There is a malicious iframe attack going around affecting quite a few websites. I’ve recently helped out two clients with this issue and want to pass along the information I garnered to help anyone else with this problem.
First, this is an iframe exploit. Basically what this means is it embeds an iframe code into your web page(s). It attacks both html and php pages.
Wondering how it was able to attack in the first place? There are two possible ways for this to occur:
1) Your server is compromised
This is the most common way. Some of the websites residing in the same web server as your website may have been compromised and in turn that caused the web server to be compromised. Once the server is compromised, the worm will spread to all the websites on the server.
2) Through your client side FTP
The worm resides in any of the client side PCs you use for accessing the ftp/control panel accounts of your hosting server.
When you type in the username and password for the ftp/control panel account, the worm silently reads the credentials, accesses your ftp account and infects the files in the server. It adds the iframe code to all index.* files.
How to get rid of it? To cover all your bases, ensure you start with your client side computer used to ftp files to your server.
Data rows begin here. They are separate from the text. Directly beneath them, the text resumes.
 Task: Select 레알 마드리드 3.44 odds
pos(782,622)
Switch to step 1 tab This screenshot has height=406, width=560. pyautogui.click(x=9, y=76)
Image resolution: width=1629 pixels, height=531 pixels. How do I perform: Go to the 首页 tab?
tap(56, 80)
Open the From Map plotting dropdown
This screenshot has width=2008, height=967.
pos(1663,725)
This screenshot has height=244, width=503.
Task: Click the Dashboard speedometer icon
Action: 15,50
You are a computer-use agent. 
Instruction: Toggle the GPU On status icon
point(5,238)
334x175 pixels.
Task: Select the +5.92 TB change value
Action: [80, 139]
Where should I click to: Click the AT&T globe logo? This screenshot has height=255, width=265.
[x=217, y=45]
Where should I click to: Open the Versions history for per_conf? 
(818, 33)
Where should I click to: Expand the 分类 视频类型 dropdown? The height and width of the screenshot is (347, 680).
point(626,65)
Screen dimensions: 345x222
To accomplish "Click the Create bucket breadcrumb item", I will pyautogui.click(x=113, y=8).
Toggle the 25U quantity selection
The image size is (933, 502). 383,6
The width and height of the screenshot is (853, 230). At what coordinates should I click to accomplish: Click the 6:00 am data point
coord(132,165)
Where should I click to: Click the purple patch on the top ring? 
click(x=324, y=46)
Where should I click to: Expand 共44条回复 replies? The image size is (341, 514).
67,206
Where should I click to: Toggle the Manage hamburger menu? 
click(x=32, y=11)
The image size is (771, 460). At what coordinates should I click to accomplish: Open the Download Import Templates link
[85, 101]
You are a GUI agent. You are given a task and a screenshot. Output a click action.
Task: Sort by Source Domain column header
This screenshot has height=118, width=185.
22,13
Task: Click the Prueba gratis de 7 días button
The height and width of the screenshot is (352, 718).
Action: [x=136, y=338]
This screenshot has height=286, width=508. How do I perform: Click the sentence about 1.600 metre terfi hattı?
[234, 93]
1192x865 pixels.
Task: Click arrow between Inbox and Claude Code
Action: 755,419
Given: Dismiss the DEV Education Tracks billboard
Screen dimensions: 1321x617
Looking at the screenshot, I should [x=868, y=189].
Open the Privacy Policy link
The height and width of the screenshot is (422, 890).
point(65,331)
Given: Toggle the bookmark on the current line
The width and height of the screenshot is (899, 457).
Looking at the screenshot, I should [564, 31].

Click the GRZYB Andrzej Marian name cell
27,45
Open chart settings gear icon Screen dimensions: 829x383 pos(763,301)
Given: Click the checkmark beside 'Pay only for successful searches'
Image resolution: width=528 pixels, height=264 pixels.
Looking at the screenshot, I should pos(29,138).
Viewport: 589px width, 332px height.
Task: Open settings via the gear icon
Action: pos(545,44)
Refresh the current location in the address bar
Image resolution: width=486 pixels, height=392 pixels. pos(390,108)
You will need to search through each and every file associated with your site and look for the malicious iframe code, remove it, and then save the files. Check all folders that hold images – usually these folders will not have an index file in place. If you see one, remove it. Once you are certain all local files have been cleaned, repeat the same procedure with all files on your server.
Depending on the size of your site, this can be a very tedious task. Ensure you have all your vital information saved – this includes any database information as well as important files. Then, do a complete virus check on your computer to eradicate any further virus attacks.